Reproduce the records verbatim, limited to the part that opens with the line containing "This screenshot has height=533, width=784." and closes with the line containing "click(x=35, y=322)", with both of those lines included.

+ + + + +

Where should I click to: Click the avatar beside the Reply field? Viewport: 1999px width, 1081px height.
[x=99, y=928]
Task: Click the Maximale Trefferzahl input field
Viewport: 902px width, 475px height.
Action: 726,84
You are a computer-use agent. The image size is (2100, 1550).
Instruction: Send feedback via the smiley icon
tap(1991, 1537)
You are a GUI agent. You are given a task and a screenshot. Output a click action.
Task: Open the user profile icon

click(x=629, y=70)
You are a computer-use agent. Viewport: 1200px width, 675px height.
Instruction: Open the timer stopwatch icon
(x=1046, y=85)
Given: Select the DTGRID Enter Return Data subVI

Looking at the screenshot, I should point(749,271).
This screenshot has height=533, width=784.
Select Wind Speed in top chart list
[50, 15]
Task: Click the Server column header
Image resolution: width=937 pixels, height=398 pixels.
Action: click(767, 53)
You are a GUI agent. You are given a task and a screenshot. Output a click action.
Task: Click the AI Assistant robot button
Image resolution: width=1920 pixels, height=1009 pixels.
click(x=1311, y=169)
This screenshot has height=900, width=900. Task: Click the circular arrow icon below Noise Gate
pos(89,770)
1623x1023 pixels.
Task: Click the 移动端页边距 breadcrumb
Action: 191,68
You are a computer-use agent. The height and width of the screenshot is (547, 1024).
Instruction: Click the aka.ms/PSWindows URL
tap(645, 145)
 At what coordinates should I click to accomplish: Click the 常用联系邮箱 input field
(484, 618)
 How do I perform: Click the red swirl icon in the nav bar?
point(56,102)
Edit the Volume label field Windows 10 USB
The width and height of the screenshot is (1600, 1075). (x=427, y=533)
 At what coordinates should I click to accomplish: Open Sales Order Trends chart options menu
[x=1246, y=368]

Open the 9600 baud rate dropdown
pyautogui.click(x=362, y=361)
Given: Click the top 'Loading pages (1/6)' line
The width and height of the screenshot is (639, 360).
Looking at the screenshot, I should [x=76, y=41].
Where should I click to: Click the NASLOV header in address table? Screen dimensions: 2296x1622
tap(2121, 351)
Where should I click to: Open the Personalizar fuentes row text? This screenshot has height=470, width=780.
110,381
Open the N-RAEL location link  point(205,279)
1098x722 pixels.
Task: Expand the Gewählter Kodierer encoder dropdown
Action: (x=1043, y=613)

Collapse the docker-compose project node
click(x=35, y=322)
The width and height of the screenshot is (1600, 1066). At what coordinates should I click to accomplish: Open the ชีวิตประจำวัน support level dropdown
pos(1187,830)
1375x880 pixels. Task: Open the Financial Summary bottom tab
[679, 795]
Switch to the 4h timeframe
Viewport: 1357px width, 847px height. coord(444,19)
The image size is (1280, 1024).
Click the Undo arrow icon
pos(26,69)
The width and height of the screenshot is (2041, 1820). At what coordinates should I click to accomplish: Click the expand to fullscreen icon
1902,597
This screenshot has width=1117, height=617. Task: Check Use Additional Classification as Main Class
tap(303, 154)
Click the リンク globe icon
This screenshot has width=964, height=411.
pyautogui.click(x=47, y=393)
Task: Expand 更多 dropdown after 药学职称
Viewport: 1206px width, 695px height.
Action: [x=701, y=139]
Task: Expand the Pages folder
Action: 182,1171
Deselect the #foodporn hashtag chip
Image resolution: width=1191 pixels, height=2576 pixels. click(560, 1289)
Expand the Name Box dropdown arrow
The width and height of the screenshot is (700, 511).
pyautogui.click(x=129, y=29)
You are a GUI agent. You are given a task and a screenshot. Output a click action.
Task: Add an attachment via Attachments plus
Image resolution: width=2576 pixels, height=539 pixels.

+ + + + +

▶ [Response]
This screenshot has height=533, width=784.
Select Wind Speed in top chart list
[50, 15]
Task: Click the Server column header
Image resolution: width=937 pixels, height=398 pixels.
Action: click(767, 53)
You are a GUI agent. You are given a task and a screenshot. Output a click action.
Task: Click the AI Assistant robot button
Image resolution: width=1920 pixels, height=1009 pixels.
click(x=1311, y=169)
This screenshot has height=900, width=900. Task: Click the circular arrow icon below Noise Gate
pos(89,770)
1623x1023 pixels.
Task: Click the 移动端页边距 breadcrumb
Action: 191,68
You are a computer-use agent. The height and width of the screenshot is (547, 1024).
Instruction: Click the aka.ms/PSWindows URL
tap(645, 145)
 At what coordinates should I click to accomplish: Click the 常用联系邮箱 input field
(484, 618)
 How do I perform: Click the red swirl icon in the nav bar?
point(56,102)
Edit the Volume label field Windows 10 USB
The width and height of the screenshot is (1600, 1075). (x=427, y=533)
 At what coordinates should I click to accomplish: Open Sales Order Trends chart options menu
[x=1246, y=368]

Open the 9600 baud rate dropdown
pyautogui.click(x=362, y=361)
Given: Click the top 'Loading pages (1/6)' line
The width and height of the screenshot is (639, 360).
Looking at the screenshot, I should [x=76, y=41].
Where should I click to: Click the NASLOV header in address table? Screen dimensions: 2296x1622
tap(2121, 351)
Where should I click to: Open the Personalizar fuentes row text? This screenshot has height=470, width=780.
110,381
Open the N-RAEL location link  point(205,279)
1098x722 pixels.
Task: Expand the Gewählter Kodierer encoder dropdown
Action: (x=1043, y=613)

Collapse the docker-compose project node
click(x=35, y=322)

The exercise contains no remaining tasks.